As by the proceedings in the circuit court of the United States, in the case at bar, neither the title of the corporation in the land to be taken, nor the right of the owner to damages for taking it, would be adjudicated or established before the return of the award of the commissioners, it necessarily follows, under the acts of congress and the decisions of this court, that the order appointing commissioners was interlocutory only, and that this writ of error was prematurely sued out, and must be dismissed for want of jurisdiction.

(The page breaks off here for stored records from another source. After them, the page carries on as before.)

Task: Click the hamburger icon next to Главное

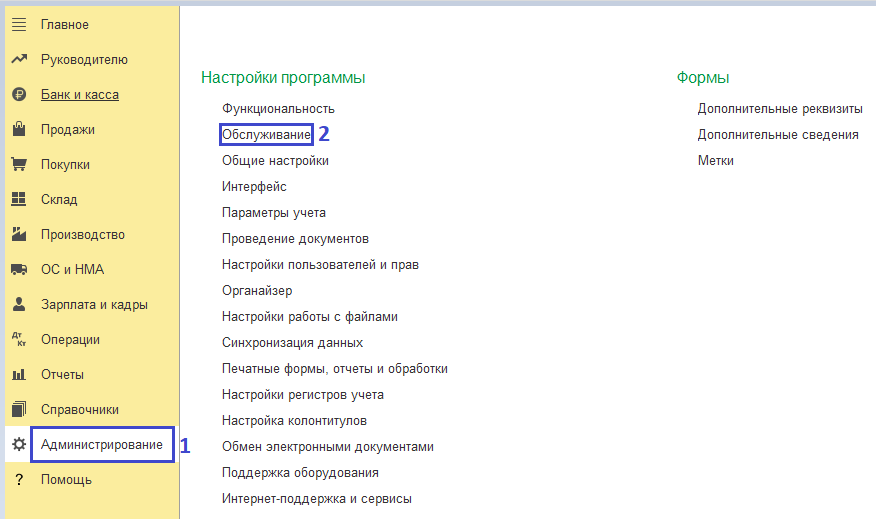Action: pyautogui.click(x=18, y=24)
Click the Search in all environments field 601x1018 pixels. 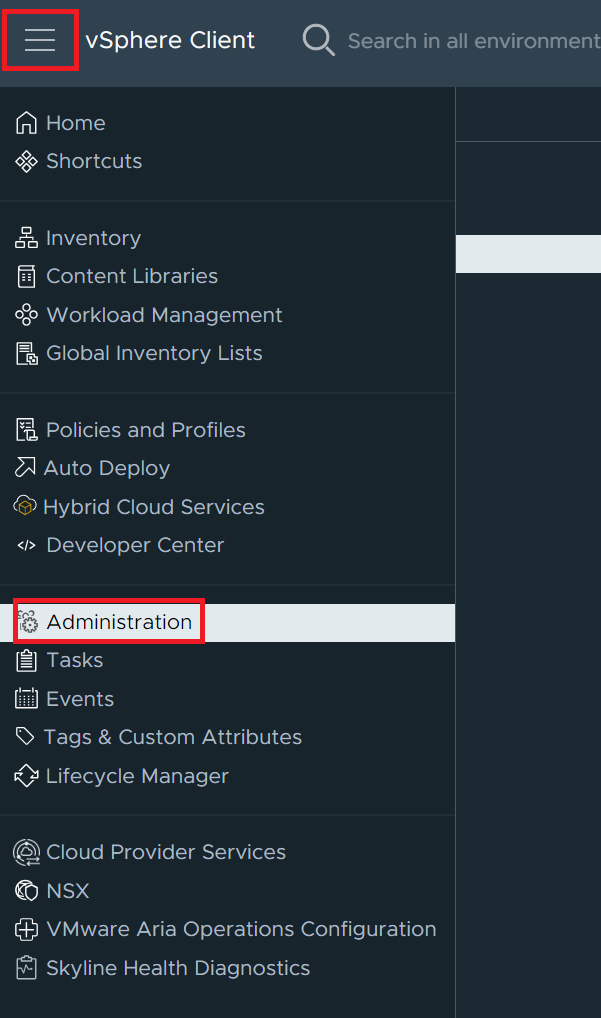470,40
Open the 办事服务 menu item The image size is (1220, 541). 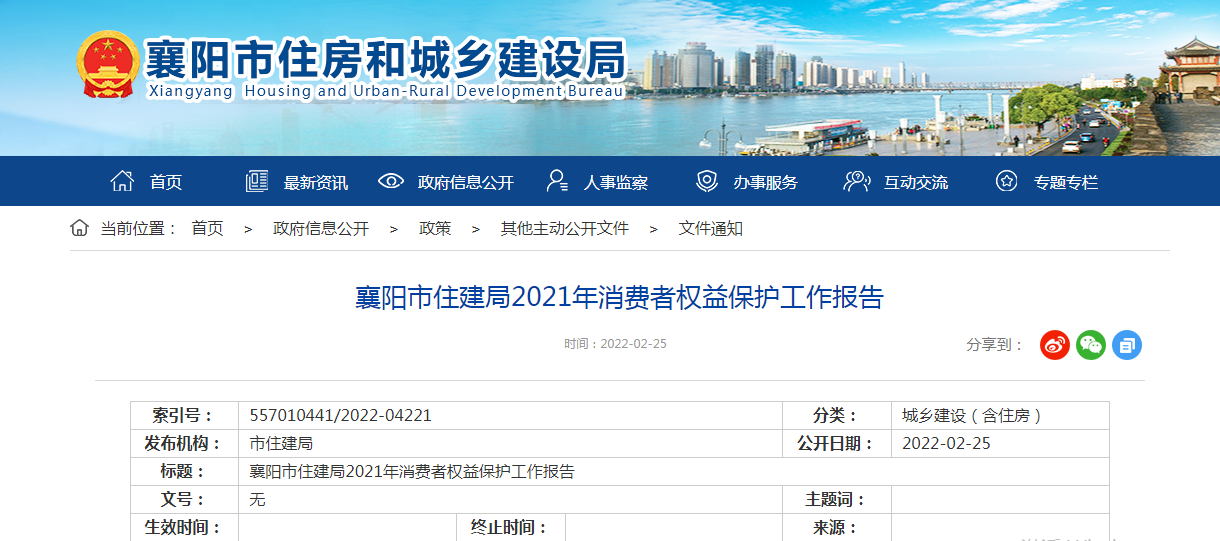765,182
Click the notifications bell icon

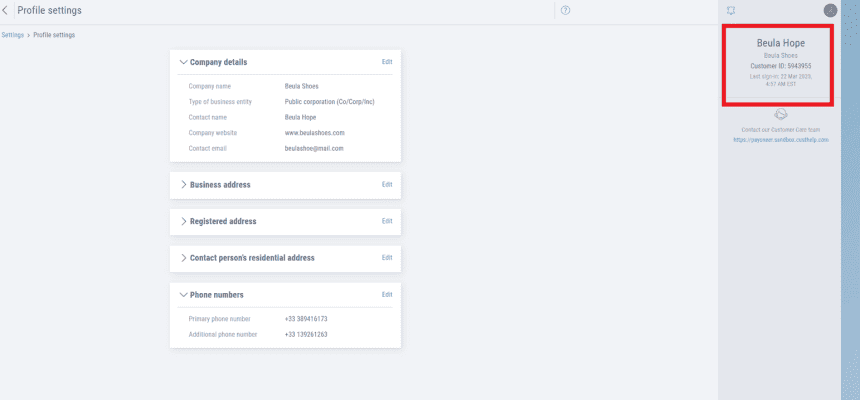tap(731, 10)
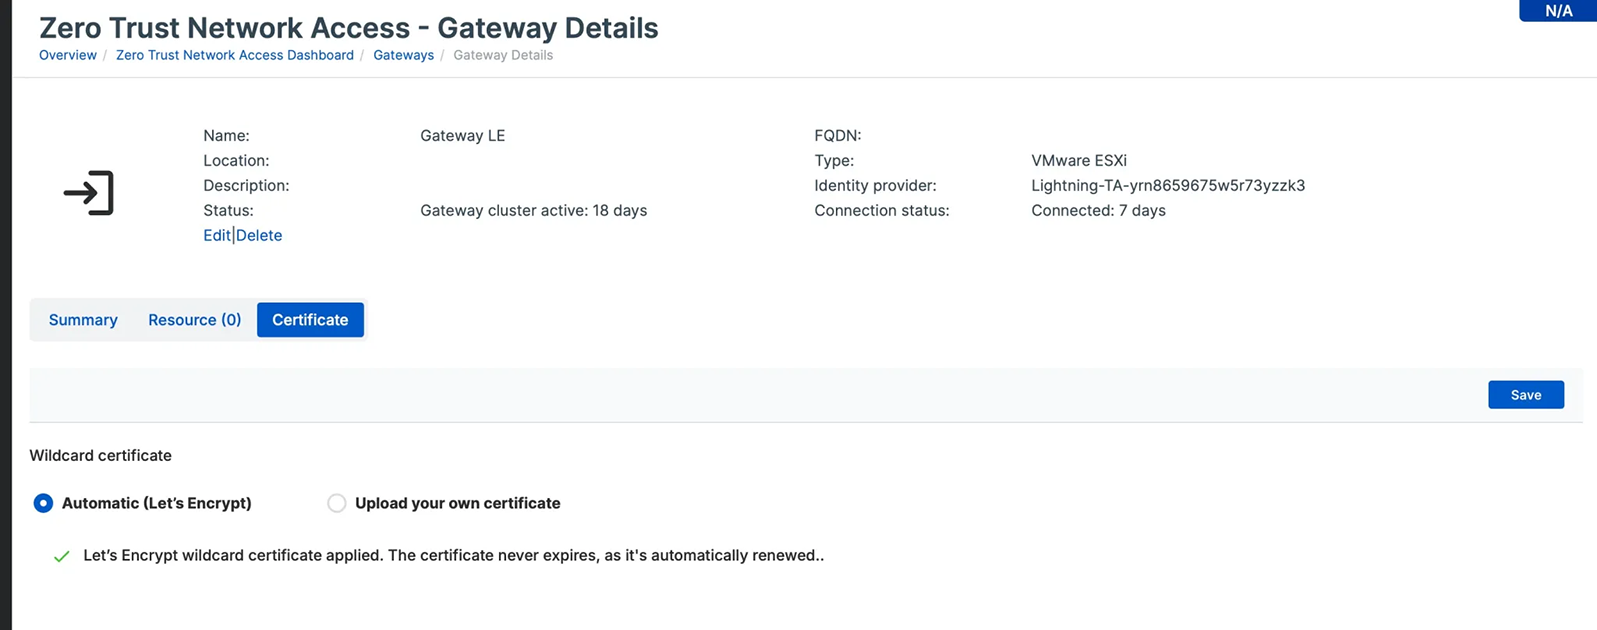This screenshot has width=1597, height=630.
Task: Open Zero Trust Network Access Dashboard breadcrumb
Action: click(235, 55)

The case of Wheeling & Belmont Bridge v. Wheeling Bridge, cited by the plaintiff in error, is distinguishable from the present case. Jurisdiction of a writ of error to the supreme court of appeals of West Virginia, affirming an order appointing commissioners under a somewhat similar statute, was there entertained by this court solely because that order had been held by the highest court of the state to be an adjudication of the right to condemn the land, and to be a final judgment, on which a writ of error would lie, and could therefore hardly be considered in any other light by this court in the exercise of its jurisdiction to review the decisions of the highest court of the state upon a federal question. 138 U. S. 287, 290, 11 Sup. Ct. Rep. 301. To have held otherwise might have wholly defeated the appellate jurisdiction of this court under the constitution and laws of the United States; for, if the highest court of the state held the order appointing commissioners to be final and conclusive unless appealed from, and the validity of the condemnation not to be open on a subsequent appeal from the award of damages, it is difficult to see how this court could have reached the question of the validity of the condemnation, except by writ of error to the order appointing commissioners. That case, therefore, affords no precedent or reason for sustaining this writ of error to the circuit court of the United States.
Writ of error dismissed for want of jurisdiction.